Omer had a son named Jared, an ambitious, unscrupulous man. He rebelled against his father and by his flatteries induced half the people to join his standard. He established himself in a land named Heth, and when he felt sufficiently strong he gave battle to and defeated the forces of his father, whom he took prisoner and held in captivity; and, it is said, Omer remained in this condition half his days. So long, indeed, was the time that Jared kept him prisoner that sons begotten by him during his captivity grew up to manhood before he was released. Two of these young men, named Esrom and Coriantumr, became very angry at the way their father was treated, and they raised an army and attacked their brother Jared by night. This attack appears to have been an utter surprise to Jared, for his army, was entirely destroyed, and he himself would have been slain had he not humbly pleaded with his brothers that his life might be spared, he promising that he would surrender the kingdom to his father. On this condition his life was granted him.
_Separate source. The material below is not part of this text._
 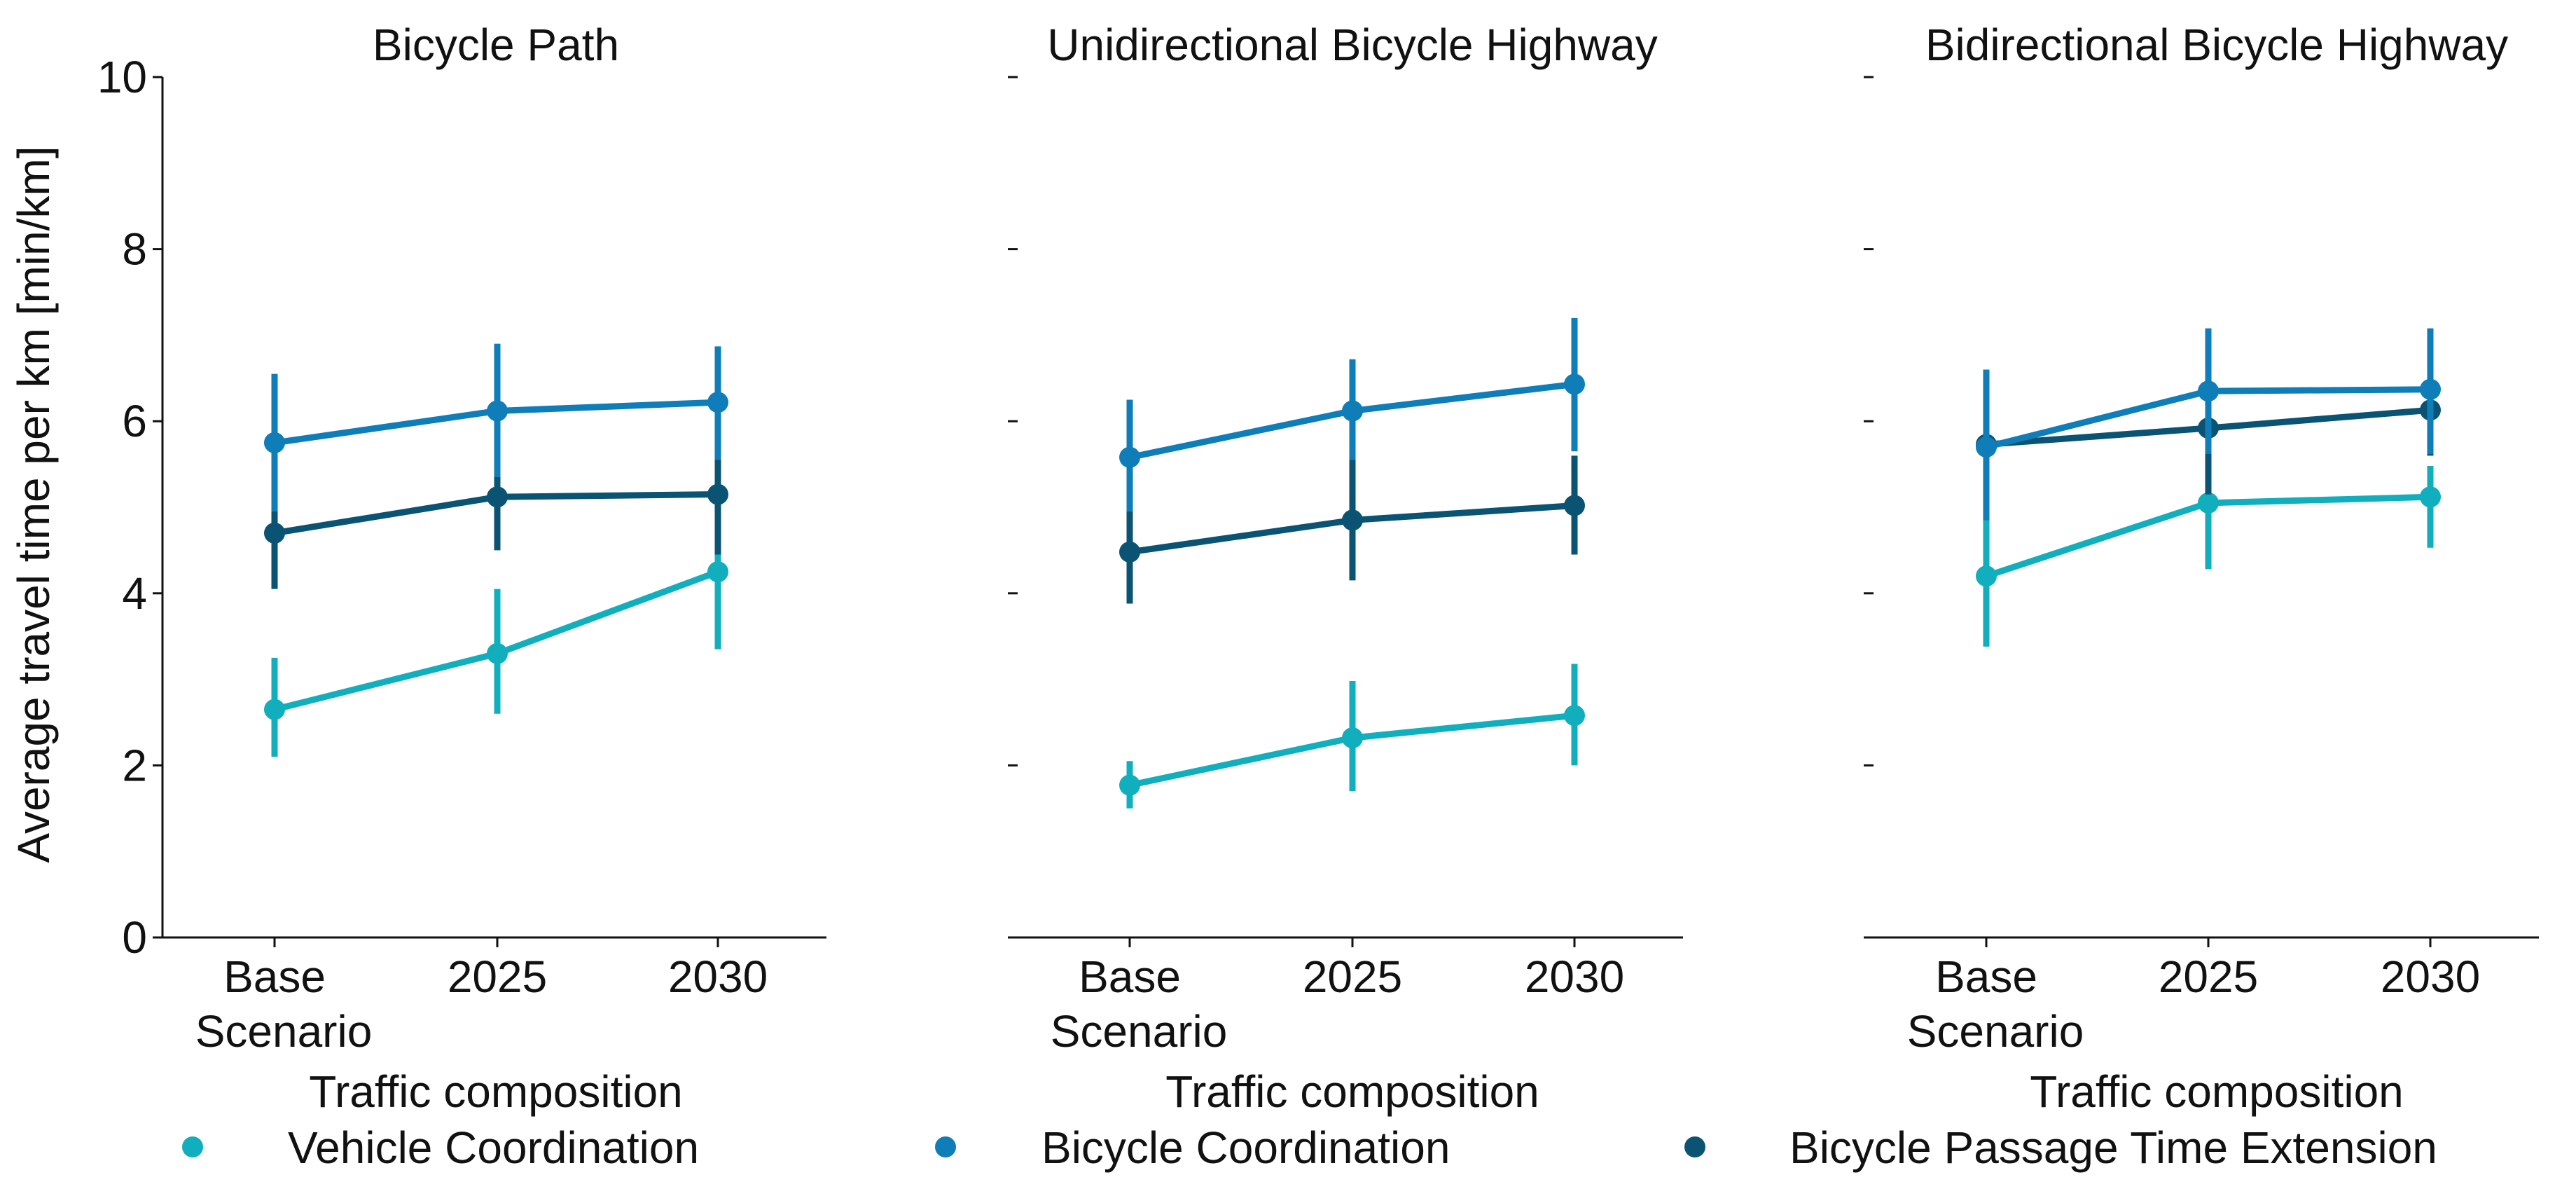 I want to click on y-tick-label: 0, so click(x=135, y=938).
Now Jared, though he had made this promise when his life was in peril, still longed for the glories and power of the kingly authority; and his sorrow and unrest could not be hid from those near him. Among those who noticed his deep-seated grief was a daughter, who, was exceeding fair, and was apparently as unscrupulous as her father. Whether it was because she really had affection for her father, or, like him, languished for the pomp and magnificence of the court life she no longer possessed that caused her to submit to him a plan by which he might regain the kingdom, cannot be told; perhaps, also, she loved the man whom she suggested as the instrument to be used in the fulfillment of her ambition — possibly all three, for our motives are seldom single; our actions, in other words, are generally the result of a combination of motives.

The young lady's plan was this: She reminded her father that when their ancestors came across the great waters they brought with them records of the doings of mankind in the ages before the flood. And in those records was an account of how men by secret plans and combinations obtained kingdoms and great glory, She suggested that her father acquire a knowledge of these unholy methods and use them to regain the throne. She further proposed that he send for a friend of Omer's named Akish, the son of Kimnor, and she, being graceful as well as beautiful, would dance so entrancingly before him that he would desire her to wife. If she did not love Akish, she simply sold herself to gratify her father's and possibly her own ambition.
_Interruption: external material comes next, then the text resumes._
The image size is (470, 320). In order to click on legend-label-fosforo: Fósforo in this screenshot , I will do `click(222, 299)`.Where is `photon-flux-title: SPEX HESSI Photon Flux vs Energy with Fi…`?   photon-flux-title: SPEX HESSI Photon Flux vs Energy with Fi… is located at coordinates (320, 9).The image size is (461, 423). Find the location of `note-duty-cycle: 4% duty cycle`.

Her advice was listened to, her suggestions carried out. The old oaths and bloody mysteries were searched out, the plan laid, Akish invited, the suggestive dance danced, Akish's passions inflamed and the maiden asked in marriage. The proposal was received with favor, but terrible conditions were attached, such that would have appalled any honorable man. It was that Akish should obtain for Jared the head of his father, the king, and to enable him to carry out this murderous design Jared proposed that he administer to his friends the old oaths that had come down from the days of Cain, the first murderer.

Akish accepted this terrible responsibility. He gathered his associates at the house of Jared and there made them all swear by the God of heaven, and by the heavens, by the earth and by their heads, that whoso should vary from what he desired should lose his head, and whoso should divulge whatever he made known should lose his life. He then submitted his plans to them, which they accepted. The plot was so far successful that they overthrew the kingdom of Omer, but did not succeed in obtaining his head. For the Lord was merciful to Omer and warned him to depart out of the land. So taking those of his family who were faithful to him he traveled for a great distance until he reached the shores of the Atlantic Ocean. There he and his companions tarried until the course of events permitted him to return.

Omer being driven from his kingdom, Jared was anointed king, and his daughter was given to Akish to wife. But this did not satisfy Akish; he had learned the power of these secret combinations, and now determined to use them for his own ends. He aspired to the throne, and made up his mind to murder his father-in-law. So he assembled his followers, instructed them in his wishes, and Jared was slain by them as he sat on his throne giving audience to the people; a case of poetical retribution which, though often found in fiction, is seldom met with in real life. Akish was now made king, and under his cruel rule wickedness became almost universal; the secret societies by which he obtained power had corrupted the hearts of all the people. As may be well supposed, with such a condition of society his throne was not a stable one. He became jealous of one of his sons. What cause, if any, he had therefor, we are not told, but he shut him up in prison and slowly starved him to death. This cruel act greatly incensed another of Jared's sons, named Nimrah, and he, gathering a few followers, fled to the land where Omer dwelt.

Now Akish had other sons, and though they had sworn to support him in all his doings, they were not true to their oaths. They found that the hearts of the Jaredites were consumed with the love of gain, and they bribed the greater portion of the people to join them in a revolt against their father. So corrupt had the people now become that their extinction appears to have been the only remedy; they were past repentance.

A war of the most horrible character broke cut, which lasted several years, and only ended when) nearly every soul was slain. Of the kingdom of Akish, for which he had sinned so much, there remained but thirty souls, all the rest — men, women and children — had been swept by bloody hands into untimely graves. The people of Akish having been thus destroyed, Omer, with his friends, returned from his captivity, and reigned over the feeble remnant of a wasted people.